キャンバスと革、そして真鍮のバックパック
素材は布地にオイルを染み込ませたワックスキャンバス。これは生地に防水性を持たせるための加工で、とてもクラシックな手法ながら、とても効果が高いものです。このワックスは使っているうちに取れていくので、フロストリバーでは定期的なワックスの塗布を推奨しています。このワックスは日本の正規取扱店で買えるようですね。
フロントの大きなフラップには真鍮製のDリングがあり、ここに別売りのレザーストラップを通すことでブランケットやマットなどを取り付けることができます。ブランドロゴが型押しされたレザーパッチもレトロでいい雰囲気ですね。
また、この別売りのレザーストラップはボトム部分に取り付けることも可能。レザー製のピッケルホルダー(通称:ブタ鼻)が装備されているので、上部と同じくブランケットやマット、この底部はもう少し重いテントやシュラフなども取り付けることができそうですね。30リットルという容量に少し不安を感じていましたが、これなら荷物が少し多いときも対応できそうです。
とにかく丁寧で頑丈な作り込みに感動!
このフロストリバーのバックパックは、海外の多くのブッシュクラフターたちが愛用しています。彼らはその魅力を、この無骨なデザインと、ひたすら頑丈な作り込みであると語っています。私も手にした瞬間、そのずっしりとした重厚感に驚き、また一切の媚びを感じないデザインに感心しました。このブランドの職人たちは、このバッグの機能性と耐久性にしか関心がないように思えるほどです。

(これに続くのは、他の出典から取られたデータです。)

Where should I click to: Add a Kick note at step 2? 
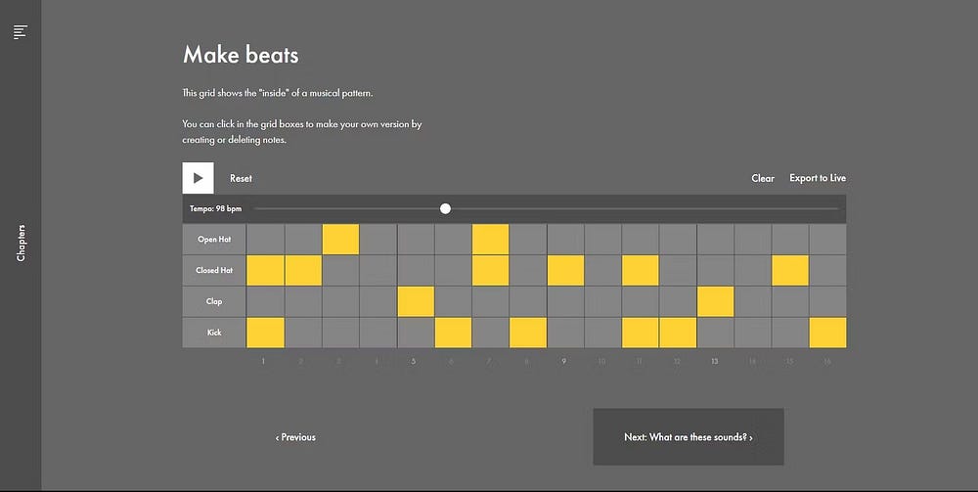(303, 333)
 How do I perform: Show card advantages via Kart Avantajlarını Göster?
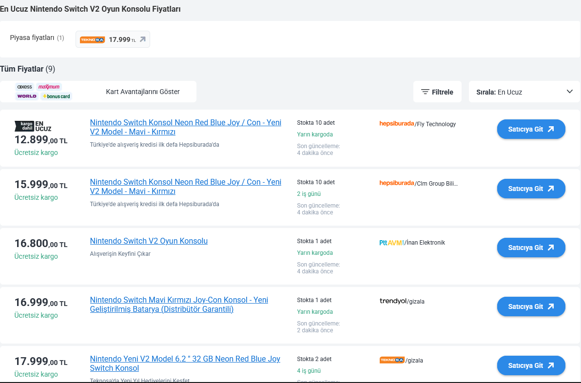click(x=143, y=92)
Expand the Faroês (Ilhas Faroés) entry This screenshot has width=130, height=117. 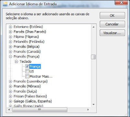click(x=10, y=32)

使用される革はワークブーツにも使われるほど上質で厚手のもの。しかしショルダーストラップなど、人間が触れる部分には柔らかい革を当てて、肩への食い込みによる負荷を軽減してくれています。
また各パーツのバッグへの取り付けは、真鍮製のリベットでガツンと接合されており、これが壊れるという事態はちょっと想像できないくらいタフな作りになっています。

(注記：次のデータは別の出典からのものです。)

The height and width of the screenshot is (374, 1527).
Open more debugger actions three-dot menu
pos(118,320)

ショルダーストラップ同士を繋げると、ストラップが肩から外れることなく安定するので負担が軽減されます。そんなジョイントストラップも革と真鍮製のパーツで頑丈に作られています。ちょっとやりすぎなほどに耐久性を上げていますが、このバッグはユーザーが自然の中で生き延びるために必要な道具を守り、持ち運ぶためにある。そう考えれば、ここまで真剣に丈夫さを追求してくれていることに、「このバッグを使う人を守る」という強い意志を感じます。
ブッシュクラフト用バックパックの機能性
このリュックはブッシュクラフト用と銘打っています。なので登山用のリュックとはひと味違う機能性を持っています。まずフロントに並ぶ大きめのポケットは縦長の形状で、長めの道具がすっぽり入ります。私はナルゲンのステンレスボトルとガスのCB缶を入れていますね。しかもこの2つのポケット、奥に隠しポケットとでも言うべき細長いポケットが隠れています。私はここに折込鋸と、くるくると丸めたウォーターパックを入れています。そうそう、ここにペグを入れておくのもいいかもしれませんね。

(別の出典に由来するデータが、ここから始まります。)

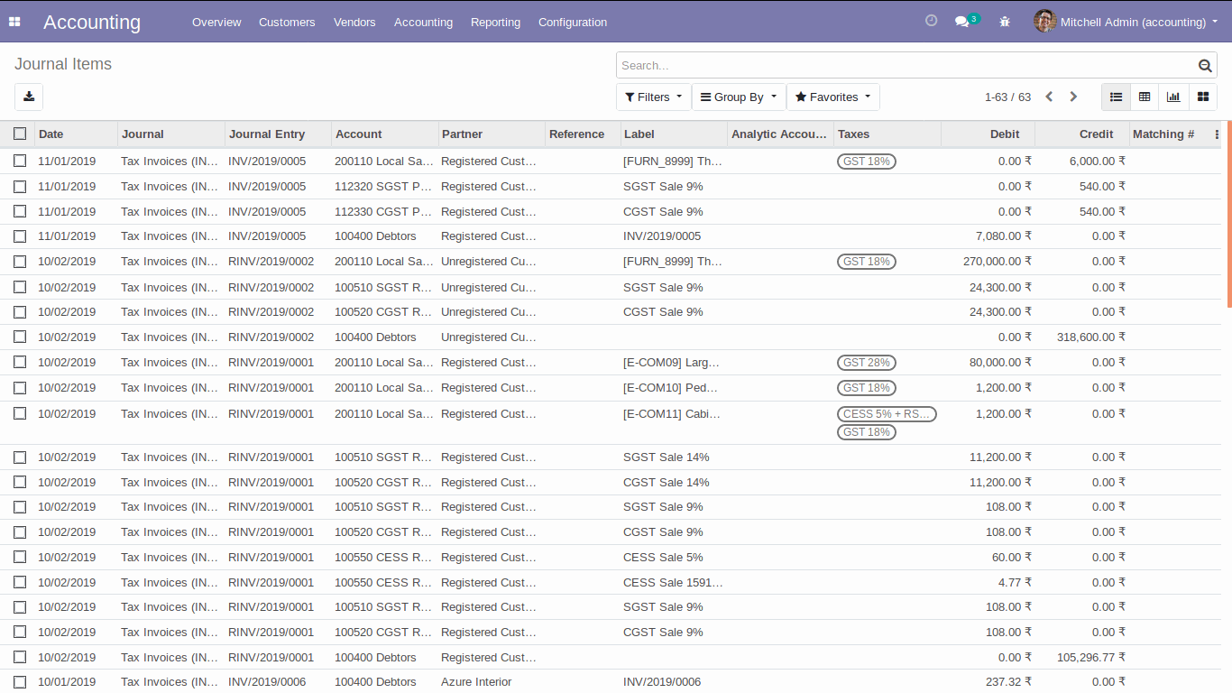Open Mitchell Admin user menu
This screenshot has height=693, width=1232.
coord(1133,22)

また特徴的なのが、その2つのポケットに挟まれた細長いスリーブ。ここには斧を挿して持ち歩くことができます。斧の刃はフラップで隠せますので、雨が降っても濡れることがないので安心。ブッシュクラフトには欠かせないアイテムを、すぐ取り出せる位置に収納できるのは便利です。
両サイドには、まず下部にサイドポケットを備え、その上はDリングにジグザグに渡したコードが装備されています。ここには長尺ですぐに取り出したいもの、私はナイフやペグを入れたりしています。また、バックパックのサイズを調節できる革ベルトも付いていますので、ここにもカラビナなどを引っ掛けることが可能。私は片方に大きめのカラビナにパラコードを数セット引っ掛け、もう片方にはレザーグローブを下げています。
ここは使う人によって、使い方に工夫が出る部分。小型のポーチなども取り付けることができるので、本体の収納力に不足を感じる方は、容量アップに利用してもいいでしょう。
FrostRiver「ブッシュクラフトパック」のまとめ
このバックパックを語る上で、一番最初に考えなければならないのは価格かと思います。その他の選択肢となるバックパックに比べ、あまりにも高価。この金額を出すことができる方は、そう多くないかもしれません。
しかし、製品として見れば、アウトドアレジャーの本場で作られたブッシュクラフト専用バックパックというコンセプトを見事に体現した、とてもクオリティの高い鞄であることは事実です。現に、海外の多くの有名ブッシュクラフターが愛用し、YouTubeで紹介しています。
このバックパックの特徴をまとめてみます。
ブッシュクラフトパックの長所 | ブッシュクラフトパックの短所 |
---|---|
18オンスキャンバス製でとても丈夫! | あまりに高価な97,240円の価格! |
ワックスキャンバスの防水性 | ナイロン製に比べてかなり重い |
ブッシュクラフト用の道具を収納 | |
革と真鍮部品を使った無骨なデザイン | |
手作りバックパックの満足感 |
はい、このようにまとめると長所ばかりのようですが、「価格が高い」という短所は4行分にも匹敵する大きさだと思われます。まるでハイブランドのバッグのような価格は、とても万人におすすめできるものではありません。とてもマニアックな製品であることは確かですね。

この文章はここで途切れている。